WRITTEN INSTRUCTION - Turn everything below from the line containing "Where should I click to: Open" down to the line containing "I will coord(174,348)." into a numbered list, one line per item, with blank lines dropped.

- - -

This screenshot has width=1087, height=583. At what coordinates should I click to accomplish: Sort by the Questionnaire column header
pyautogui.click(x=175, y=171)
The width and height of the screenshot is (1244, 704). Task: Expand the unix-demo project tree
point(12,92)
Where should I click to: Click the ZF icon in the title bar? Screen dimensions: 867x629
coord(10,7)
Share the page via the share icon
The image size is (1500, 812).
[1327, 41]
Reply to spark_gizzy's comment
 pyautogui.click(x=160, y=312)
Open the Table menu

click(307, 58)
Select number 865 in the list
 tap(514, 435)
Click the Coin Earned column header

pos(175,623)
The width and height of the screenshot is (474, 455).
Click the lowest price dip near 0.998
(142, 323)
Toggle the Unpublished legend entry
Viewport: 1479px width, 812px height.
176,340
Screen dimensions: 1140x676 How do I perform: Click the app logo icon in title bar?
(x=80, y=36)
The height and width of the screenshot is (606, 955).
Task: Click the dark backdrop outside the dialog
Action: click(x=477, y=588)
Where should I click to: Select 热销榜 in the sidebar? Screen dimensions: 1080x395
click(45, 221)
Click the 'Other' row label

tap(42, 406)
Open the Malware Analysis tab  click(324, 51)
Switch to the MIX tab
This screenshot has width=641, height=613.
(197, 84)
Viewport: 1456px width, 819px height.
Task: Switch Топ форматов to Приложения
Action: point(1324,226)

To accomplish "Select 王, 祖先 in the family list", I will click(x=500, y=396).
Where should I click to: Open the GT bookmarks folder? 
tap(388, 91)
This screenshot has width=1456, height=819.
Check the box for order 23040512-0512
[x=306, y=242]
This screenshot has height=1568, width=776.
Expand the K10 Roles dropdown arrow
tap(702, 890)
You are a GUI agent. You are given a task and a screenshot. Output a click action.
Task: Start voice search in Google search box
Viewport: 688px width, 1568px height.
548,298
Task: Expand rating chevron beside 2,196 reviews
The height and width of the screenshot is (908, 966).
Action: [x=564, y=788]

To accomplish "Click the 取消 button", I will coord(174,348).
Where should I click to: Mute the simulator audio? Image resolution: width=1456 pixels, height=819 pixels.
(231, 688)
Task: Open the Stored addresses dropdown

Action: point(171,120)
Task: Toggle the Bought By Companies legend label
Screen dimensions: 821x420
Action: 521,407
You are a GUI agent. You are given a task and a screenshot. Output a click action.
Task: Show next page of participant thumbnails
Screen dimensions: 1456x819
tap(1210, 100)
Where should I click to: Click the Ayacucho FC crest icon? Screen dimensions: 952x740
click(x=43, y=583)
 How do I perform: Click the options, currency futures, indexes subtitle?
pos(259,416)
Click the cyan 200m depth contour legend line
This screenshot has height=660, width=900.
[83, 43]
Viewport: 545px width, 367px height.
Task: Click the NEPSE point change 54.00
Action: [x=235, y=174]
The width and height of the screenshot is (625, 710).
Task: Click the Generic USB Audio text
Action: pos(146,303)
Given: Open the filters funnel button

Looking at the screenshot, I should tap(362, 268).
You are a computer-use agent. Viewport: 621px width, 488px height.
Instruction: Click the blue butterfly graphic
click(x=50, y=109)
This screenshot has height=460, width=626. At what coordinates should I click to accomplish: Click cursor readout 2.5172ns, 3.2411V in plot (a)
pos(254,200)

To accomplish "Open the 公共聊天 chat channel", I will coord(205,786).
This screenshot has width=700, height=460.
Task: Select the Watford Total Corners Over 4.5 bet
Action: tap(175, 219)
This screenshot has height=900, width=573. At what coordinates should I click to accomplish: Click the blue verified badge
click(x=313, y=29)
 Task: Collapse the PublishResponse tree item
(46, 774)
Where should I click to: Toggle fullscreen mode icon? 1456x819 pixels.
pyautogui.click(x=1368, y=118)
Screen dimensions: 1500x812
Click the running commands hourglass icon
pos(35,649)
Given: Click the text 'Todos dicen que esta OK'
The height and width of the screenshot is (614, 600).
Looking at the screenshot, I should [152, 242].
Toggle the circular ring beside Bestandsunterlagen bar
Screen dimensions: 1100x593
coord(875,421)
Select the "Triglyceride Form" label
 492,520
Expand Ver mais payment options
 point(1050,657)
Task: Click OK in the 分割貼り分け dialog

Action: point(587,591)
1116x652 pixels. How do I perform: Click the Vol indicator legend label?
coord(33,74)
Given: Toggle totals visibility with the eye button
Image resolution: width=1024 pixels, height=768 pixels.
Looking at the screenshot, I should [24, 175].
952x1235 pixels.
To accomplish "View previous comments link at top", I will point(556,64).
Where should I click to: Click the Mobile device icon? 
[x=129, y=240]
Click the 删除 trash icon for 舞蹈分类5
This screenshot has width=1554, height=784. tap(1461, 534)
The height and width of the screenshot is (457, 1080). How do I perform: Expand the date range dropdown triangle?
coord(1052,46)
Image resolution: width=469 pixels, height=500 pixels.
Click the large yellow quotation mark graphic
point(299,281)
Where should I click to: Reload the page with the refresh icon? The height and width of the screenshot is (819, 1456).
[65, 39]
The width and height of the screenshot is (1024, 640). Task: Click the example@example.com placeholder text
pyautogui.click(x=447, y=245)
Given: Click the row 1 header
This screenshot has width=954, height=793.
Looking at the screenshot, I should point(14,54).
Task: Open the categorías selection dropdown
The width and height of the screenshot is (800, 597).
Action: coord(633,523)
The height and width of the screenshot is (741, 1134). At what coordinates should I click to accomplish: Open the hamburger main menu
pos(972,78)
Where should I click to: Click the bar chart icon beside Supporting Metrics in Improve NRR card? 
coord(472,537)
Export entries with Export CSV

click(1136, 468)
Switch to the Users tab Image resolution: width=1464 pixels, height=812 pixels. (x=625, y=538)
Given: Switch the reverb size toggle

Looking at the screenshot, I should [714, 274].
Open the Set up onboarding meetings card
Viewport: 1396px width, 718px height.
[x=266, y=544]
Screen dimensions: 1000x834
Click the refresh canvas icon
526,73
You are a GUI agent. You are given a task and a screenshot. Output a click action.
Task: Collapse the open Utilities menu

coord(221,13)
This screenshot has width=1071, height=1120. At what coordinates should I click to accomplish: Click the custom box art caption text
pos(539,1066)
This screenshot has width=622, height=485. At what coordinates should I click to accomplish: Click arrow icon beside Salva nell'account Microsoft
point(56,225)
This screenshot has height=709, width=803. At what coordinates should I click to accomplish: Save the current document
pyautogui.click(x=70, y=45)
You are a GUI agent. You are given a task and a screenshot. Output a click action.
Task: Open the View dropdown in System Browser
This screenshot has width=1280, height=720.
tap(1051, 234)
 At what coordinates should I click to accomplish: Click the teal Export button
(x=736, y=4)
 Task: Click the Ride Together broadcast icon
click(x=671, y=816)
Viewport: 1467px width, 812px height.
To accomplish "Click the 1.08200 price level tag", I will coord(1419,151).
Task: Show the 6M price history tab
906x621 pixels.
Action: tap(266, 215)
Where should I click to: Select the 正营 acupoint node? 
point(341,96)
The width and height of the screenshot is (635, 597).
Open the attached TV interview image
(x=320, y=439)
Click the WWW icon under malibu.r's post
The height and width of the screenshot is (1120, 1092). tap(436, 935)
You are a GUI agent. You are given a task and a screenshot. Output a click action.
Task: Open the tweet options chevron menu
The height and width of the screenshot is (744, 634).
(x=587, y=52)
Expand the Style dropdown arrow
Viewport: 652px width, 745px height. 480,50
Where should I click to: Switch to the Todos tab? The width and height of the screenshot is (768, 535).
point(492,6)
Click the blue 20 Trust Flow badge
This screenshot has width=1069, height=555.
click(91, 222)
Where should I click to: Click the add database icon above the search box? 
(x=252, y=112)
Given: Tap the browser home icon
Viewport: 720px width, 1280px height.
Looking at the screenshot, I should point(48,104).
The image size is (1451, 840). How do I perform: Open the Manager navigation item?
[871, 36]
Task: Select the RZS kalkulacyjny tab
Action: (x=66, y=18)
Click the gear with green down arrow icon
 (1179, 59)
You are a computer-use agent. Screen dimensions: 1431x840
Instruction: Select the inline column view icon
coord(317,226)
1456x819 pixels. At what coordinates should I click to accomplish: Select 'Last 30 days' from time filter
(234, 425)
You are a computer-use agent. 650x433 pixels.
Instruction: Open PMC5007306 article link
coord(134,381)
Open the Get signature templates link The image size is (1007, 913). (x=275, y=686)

- - -

EXERCISE OUTPUT -
1. Where should I click to: Open the GT bookmarks folder? 
2. tap(388, 91)
3. This screenshot has width=1456, height=819.
4. Check the box for order 23040512-0512
5. [x=306, y=242]
6. This screenshot has height=1568, width=776.
7. Expand the K10 Roles dropdown arrow
8. tap(702, 890)
9. You are a GUI agent. You are given a task and a screenshot. Output a click action.
10. Task: Start voice search in Google search box
11. Viewport: 688px width, 1568px height.
12. 548,298
13. Task: Expand rating chevron beside 2,196 reviews
14. The height and width of the screenshot is (908, 966).
15. Action: [x=564, y=788]
16. To accomplish "Click the 取消 button", I will coord(174,348).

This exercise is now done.